Letter to the editor: Sales tax trick

To the editor:

The kids aren’t the only ones coming to collect this Halloween; the city has also put out a request. The Nov. 7 ballot isn’t asking trick or treat; it’s looking for a “yes” or “no” on three separate sales tax questions. Stop and think before handing over the candy on this one, though — the 10-year result of a “yes” vote lasts a lot longer than that sugar high.

Public transportation, decent roads and affordable housing sure seem like a treat, but really we are being tricked into paying “special” sales taxes for basic city services. I should also mention that once you get past the sugar-coating of a good cause, the regressive nature of sales taxes means this burden will fall heaviest on those who can least afford it.

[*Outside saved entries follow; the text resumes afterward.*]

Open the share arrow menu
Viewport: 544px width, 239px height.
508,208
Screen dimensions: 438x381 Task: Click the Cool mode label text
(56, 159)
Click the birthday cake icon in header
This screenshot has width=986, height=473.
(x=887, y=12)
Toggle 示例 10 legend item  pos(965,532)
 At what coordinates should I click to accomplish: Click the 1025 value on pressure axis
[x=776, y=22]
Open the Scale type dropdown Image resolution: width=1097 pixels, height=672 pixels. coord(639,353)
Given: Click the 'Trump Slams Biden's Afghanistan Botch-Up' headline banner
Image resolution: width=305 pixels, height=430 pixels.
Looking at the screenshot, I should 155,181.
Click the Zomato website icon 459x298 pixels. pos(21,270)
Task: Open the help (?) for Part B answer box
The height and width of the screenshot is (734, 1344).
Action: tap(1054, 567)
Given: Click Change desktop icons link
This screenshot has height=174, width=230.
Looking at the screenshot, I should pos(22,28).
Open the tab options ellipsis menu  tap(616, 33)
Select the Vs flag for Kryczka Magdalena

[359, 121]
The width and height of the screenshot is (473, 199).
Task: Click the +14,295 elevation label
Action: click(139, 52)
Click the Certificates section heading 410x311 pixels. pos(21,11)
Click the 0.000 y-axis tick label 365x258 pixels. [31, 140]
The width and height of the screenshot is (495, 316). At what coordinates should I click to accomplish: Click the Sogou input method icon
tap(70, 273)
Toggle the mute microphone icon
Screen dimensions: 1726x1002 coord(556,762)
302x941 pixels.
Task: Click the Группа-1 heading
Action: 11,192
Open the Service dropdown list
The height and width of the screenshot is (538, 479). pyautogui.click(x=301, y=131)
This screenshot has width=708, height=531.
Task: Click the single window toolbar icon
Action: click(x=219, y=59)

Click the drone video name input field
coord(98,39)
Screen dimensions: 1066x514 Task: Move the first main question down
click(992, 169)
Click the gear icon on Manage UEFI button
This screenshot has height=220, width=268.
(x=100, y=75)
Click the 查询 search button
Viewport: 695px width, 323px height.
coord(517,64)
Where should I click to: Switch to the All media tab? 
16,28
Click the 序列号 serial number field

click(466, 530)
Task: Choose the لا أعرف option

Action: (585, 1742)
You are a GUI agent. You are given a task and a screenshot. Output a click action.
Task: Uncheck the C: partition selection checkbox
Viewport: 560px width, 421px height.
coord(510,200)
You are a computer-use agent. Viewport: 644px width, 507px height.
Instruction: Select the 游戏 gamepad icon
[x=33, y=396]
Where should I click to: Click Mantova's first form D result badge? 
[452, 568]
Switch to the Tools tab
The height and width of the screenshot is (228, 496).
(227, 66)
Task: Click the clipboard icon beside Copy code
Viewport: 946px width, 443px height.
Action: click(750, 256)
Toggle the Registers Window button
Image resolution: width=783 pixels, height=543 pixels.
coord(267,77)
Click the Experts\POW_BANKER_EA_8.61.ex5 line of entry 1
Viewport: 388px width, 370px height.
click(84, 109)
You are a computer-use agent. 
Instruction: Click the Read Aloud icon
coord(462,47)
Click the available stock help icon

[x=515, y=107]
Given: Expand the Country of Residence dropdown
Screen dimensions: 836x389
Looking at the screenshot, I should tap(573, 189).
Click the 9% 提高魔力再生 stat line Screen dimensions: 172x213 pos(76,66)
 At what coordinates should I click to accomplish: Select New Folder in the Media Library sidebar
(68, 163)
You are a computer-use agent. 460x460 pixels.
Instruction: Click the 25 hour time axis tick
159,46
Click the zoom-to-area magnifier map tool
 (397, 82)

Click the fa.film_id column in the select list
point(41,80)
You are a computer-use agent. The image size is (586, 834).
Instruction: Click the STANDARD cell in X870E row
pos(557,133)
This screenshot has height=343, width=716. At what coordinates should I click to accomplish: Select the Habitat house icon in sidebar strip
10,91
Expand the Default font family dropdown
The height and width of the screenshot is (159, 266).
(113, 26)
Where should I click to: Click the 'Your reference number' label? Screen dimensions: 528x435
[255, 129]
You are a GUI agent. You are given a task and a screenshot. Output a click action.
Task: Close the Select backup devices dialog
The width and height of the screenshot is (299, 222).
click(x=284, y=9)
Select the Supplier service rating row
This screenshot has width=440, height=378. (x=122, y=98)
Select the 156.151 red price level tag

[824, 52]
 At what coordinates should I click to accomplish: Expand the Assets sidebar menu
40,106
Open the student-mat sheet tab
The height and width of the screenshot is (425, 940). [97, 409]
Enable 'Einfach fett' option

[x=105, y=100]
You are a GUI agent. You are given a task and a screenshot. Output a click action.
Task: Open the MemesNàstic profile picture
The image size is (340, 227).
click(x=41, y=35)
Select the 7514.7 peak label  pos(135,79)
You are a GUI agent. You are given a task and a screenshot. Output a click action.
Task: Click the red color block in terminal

Don’t fall for the scary stories you hear about if these sales taxes don’t pass this year. They don’t expire until March 31, 2019, so there’s plenty of time to negotiate with the city during budget talks next year to reach a sweeter solution.

Forget zombies and werewolves, I’m most scared of the precedent we might set by renewing the same 0.55 percent sales tax rate that was supposed to be for a limited time only. Imagine if kids came to your door asking for more candy every day for the next 10 years.

In the end, this request for 10 more years of extra sales tax unravels like a bad mummy costume, so I’m not buying it.